Il recupero di Wall Street c’è stato, ma dall’Europa si avverte molto meno. In sette sedute, l’S&P 500 ha registrato un rialzo del 7,1%, sostenuto dalla marcia indietro sul possibile licenziamento del presidente della Fed. Tuttavia, da fine marzo Wall Street è ancora in calo dell’1,54% (dati aggiornati al 25 aprile), considerando il valore in dollari. Per l’investitore europeo o italiano, il bilancio è stato ben più pesante: a causa della svalutazione del dollaro, la perdita dell’S&P 500 corretta per il cambio supera il 14%, contro un calo del 6% in valuta americana.
Questa situazione potrebbe rappresentare un’opportunità per chi è pronto a investire ora sul mercato statunitense, qualora una soluzione alla questione dei dazi riuscisse a risollevare il dollaro, la credibilità internazionale degli Stati Uniti e del loro debito federale. Si tratta, però, di una scommessa che la maggior parte dei gestori professionali preferisce evitare, privilegiando la percezione di maggiore sicurezza offerta dai mercati europei, soprattutto nel comparto obbligazionario.

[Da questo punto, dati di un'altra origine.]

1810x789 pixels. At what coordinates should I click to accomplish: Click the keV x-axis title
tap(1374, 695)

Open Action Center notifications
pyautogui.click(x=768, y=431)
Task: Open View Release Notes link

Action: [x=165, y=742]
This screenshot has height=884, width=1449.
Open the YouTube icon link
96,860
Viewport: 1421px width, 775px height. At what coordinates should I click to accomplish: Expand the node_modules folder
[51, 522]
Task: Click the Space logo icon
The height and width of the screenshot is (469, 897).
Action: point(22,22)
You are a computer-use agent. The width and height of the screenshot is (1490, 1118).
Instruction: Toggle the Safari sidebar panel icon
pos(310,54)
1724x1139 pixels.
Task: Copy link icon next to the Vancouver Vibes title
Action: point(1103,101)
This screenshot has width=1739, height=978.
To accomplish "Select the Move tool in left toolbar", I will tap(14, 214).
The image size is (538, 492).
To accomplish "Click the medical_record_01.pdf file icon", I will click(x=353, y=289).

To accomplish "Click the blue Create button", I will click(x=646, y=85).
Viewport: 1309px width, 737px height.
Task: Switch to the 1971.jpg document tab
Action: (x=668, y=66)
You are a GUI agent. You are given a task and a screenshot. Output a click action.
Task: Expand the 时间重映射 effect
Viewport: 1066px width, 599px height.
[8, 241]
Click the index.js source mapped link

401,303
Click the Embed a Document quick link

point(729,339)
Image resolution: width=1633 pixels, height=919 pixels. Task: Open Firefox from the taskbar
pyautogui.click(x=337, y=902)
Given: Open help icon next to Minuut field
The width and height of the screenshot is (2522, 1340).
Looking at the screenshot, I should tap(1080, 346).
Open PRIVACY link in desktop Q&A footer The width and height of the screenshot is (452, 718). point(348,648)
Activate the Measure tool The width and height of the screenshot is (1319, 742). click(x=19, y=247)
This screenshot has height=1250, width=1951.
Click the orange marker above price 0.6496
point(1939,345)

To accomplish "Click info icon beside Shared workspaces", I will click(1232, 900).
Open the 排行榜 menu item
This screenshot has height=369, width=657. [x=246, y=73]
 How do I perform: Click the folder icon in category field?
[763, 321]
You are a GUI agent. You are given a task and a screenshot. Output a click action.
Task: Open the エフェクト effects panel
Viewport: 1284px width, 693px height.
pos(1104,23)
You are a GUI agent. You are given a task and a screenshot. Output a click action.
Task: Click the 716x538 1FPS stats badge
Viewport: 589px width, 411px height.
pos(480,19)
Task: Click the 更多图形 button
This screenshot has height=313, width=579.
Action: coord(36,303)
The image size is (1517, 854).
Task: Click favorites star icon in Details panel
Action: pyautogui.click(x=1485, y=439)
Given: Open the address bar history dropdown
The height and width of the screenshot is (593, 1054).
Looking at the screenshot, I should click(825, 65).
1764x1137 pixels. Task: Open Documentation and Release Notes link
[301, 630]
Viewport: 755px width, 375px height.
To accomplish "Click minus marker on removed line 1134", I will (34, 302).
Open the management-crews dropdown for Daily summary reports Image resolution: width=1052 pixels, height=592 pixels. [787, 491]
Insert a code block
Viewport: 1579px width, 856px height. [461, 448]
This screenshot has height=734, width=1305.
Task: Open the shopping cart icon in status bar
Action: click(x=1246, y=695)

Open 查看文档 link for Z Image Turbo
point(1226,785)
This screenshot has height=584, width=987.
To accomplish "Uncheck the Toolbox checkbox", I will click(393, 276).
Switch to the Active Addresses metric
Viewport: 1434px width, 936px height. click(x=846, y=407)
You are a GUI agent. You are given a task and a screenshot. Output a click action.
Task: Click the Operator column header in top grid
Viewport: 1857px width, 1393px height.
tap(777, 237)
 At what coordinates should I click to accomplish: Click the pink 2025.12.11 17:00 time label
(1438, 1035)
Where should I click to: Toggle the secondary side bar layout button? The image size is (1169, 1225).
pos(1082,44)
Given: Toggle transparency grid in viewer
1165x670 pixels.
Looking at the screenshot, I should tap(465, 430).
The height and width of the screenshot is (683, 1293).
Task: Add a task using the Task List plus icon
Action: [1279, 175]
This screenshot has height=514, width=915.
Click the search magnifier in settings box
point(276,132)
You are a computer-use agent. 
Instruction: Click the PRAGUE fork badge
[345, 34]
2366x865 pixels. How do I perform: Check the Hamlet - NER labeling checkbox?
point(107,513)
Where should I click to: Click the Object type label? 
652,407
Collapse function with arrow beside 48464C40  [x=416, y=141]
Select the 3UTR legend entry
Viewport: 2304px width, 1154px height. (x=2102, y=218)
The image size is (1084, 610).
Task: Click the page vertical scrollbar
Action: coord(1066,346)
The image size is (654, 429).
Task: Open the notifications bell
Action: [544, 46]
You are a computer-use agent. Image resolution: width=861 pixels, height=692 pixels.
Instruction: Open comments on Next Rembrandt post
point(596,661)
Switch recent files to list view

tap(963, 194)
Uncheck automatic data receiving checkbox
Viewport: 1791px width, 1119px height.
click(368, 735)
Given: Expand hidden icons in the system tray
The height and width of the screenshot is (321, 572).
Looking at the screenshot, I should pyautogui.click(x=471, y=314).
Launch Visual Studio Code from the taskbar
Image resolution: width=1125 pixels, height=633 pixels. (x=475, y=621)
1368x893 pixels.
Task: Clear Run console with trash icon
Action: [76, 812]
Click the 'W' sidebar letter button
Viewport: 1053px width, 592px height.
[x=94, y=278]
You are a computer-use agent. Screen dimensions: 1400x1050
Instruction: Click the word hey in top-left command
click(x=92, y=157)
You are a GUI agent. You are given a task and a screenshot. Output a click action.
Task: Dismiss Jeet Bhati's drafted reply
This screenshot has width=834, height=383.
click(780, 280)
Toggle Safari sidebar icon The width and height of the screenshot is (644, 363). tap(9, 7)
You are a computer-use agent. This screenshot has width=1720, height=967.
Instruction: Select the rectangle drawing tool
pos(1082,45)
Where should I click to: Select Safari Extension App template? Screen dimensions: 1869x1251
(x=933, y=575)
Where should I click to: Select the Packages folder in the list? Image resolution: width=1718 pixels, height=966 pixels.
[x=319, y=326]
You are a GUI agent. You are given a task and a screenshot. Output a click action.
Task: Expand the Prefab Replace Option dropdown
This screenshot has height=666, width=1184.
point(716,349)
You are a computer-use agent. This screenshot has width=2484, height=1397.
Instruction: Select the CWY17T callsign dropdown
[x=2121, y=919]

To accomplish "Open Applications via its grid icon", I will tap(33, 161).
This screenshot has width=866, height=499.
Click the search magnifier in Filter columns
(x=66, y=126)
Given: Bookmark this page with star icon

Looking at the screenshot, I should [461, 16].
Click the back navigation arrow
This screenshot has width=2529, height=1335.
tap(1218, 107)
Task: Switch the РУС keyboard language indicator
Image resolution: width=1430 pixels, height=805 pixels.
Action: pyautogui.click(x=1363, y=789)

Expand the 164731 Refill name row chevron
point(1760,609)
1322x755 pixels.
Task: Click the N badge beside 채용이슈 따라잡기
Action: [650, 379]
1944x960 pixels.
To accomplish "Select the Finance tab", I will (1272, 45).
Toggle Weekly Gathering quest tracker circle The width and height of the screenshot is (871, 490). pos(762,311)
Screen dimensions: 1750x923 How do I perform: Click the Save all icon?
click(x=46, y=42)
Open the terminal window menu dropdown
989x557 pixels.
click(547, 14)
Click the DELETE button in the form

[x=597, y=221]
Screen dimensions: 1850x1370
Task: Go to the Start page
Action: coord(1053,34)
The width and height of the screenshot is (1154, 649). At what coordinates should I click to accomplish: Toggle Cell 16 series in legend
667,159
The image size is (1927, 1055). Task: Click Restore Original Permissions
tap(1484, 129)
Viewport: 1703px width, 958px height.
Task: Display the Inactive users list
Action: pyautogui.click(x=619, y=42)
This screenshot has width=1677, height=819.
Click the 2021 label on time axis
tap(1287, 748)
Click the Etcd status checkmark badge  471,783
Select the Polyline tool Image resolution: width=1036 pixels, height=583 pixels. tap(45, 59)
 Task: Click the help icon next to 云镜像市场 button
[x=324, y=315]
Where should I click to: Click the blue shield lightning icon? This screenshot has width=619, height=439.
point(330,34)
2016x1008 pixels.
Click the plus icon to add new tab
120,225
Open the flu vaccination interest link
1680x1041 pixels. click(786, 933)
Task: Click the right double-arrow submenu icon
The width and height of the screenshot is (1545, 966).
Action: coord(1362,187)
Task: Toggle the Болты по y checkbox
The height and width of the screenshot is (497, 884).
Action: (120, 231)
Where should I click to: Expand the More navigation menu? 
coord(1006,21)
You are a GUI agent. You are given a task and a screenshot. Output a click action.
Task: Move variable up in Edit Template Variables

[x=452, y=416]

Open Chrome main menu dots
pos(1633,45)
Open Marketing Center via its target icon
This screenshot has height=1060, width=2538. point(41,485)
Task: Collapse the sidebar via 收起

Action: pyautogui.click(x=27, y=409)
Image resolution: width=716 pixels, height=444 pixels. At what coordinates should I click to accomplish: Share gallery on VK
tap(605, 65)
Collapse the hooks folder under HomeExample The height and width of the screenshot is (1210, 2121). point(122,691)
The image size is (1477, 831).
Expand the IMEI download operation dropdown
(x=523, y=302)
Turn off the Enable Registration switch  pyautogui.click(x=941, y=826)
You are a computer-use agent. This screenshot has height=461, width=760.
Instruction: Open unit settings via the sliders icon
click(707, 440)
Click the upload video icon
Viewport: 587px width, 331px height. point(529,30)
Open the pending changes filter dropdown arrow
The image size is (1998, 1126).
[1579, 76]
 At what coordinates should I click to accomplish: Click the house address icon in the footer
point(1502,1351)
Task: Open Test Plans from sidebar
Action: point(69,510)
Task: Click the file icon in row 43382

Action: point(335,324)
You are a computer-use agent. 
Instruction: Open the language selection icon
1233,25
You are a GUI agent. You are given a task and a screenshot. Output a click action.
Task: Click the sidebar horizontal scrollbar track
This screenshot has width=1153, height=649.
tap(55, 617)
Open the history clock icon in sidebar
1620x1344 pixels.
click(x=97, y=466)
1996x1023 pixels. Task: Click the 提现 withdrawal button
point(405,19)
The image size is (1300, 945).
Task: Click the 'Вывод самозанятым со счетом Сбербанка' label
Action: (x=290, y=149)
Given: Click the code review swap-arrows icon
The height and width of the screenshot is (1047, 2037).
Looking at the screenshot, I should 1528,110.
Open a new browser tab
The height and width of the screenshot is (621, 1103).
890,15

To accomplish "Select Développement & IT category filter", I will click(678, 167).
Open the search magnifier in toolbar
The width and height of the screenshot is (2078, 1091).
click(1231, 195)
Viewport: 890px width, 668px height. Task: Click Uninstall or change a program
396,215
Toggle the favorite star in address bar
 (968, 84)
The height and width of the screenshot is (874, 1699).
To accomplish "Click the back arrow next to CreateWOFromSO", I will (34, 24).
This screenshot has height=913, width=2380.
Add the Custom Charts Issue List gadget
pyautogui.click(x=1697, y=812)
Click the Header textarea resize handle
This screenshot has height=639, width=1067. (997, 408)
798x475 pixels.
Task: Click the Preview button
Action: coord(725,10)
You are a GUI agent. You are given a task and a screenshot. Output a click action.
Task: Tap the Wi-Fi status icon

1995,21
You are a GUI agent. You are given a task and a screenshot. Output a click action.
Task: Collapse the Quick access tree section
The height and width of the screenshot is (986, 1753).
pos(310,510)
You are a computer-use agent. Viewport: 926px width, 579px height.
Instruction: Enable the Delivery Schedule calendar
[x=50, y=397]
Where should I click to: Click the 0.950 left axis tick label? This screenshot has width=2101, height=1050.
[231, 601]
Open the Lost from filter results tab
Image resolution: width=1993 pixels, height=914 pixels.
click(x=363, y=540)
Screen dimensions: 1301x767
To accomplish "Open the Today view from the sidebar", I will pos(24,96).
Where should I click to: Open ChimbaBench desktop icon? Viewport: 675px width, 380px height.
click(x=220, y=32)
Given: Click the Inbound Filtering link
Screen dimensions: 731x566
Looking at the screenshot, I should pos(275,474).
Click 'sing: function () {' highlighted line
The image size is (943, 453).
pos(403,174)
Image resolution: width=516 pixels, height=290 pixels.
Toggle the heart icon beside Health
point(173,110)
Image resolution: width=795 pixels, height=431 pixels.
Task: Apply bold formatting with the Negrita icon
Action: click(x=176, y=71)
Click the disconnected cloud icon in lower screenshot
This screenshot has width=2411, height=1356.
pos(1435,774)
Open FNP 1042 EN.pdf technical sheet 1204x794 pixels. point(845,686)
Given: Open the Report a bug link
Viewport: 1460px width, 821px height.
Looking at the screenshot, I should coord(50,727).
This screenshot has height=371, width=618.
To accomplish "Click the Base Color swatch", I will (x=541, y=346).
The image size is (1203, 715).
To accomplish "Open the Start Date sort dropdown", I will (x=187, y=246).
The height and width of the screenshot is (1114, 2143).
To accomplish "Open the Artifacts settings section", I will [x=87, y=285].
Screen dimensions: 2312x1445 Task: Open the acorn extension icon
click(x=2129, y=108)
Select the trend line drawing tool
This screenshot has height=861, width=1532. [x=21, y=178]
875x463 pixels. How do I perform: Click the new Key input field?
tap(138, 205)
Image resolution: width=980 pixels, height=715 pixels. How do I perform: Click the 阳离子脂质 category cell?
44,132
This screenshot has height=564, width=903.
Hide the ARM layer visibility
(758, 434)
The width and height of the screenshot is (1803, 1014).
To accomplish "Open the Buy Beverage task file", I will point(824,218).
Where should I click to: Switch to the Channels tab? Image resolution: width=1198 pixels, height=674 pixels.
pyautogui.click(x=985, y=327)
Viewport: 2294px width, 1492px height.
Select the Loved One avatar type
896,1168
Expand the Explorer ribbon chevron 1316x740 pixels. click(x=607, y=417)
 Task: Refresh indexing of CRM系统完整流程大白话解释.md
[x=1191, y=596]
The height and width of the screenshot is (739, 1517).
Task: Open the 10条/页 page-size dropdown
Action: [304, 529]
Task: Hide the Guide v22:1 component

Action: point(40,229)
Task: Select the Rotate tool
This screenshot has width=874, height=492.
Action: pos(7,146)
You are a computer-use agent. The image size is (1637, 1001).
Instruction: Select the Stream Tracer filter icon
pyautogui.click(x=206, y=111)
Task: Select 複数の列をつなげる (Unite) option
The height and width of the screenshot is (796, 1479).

“Il mercato ha subito una scossa per una variabile esogena – la minaccia dei dazi – che, tuttavia, è auto-inflitta, essendo nata all’interno dello stesso sistema politico americano. Con la sua politica commerciale aggressiva, Trump ha scatenato una nuova ondata di incertezza. E come già visto in passato, ogni volta che i mercati crollano in risposta ai suoi annunci, il successivo rimbalzo è spesso figlio degli stessi messaggi ‘tranquillizzanti’ provenienti dal Presidente Usa”, ha spiegato Gabriel Debach, market analyst di eToro. In questa fase, ci si interroga su quanta parte della fiducia sia andata perduta in modo irreversibile e su quanti dazi rimarranno effettivamente in vigore al termine delle negoziazioni commerciali ora in fase iniziale con Giappone, Europa e Cina.
Il recente recupero, ha sottolineato Debach, “non dimostra che il fondo sia stato toccato: raramente i mercati si riprendono con un semplice ‘rimbalzo a V’ dopo shock di natura politica. L’analisi storica mostra che, in situazioni come questa, la volatilità resta elevata, i rimbalzi sono fragili e il vero minimo si raggiunge molto più tardi, quando la narrativa dominante – oggi sotto attacco – riesce a ricomporsi su basi più solide”.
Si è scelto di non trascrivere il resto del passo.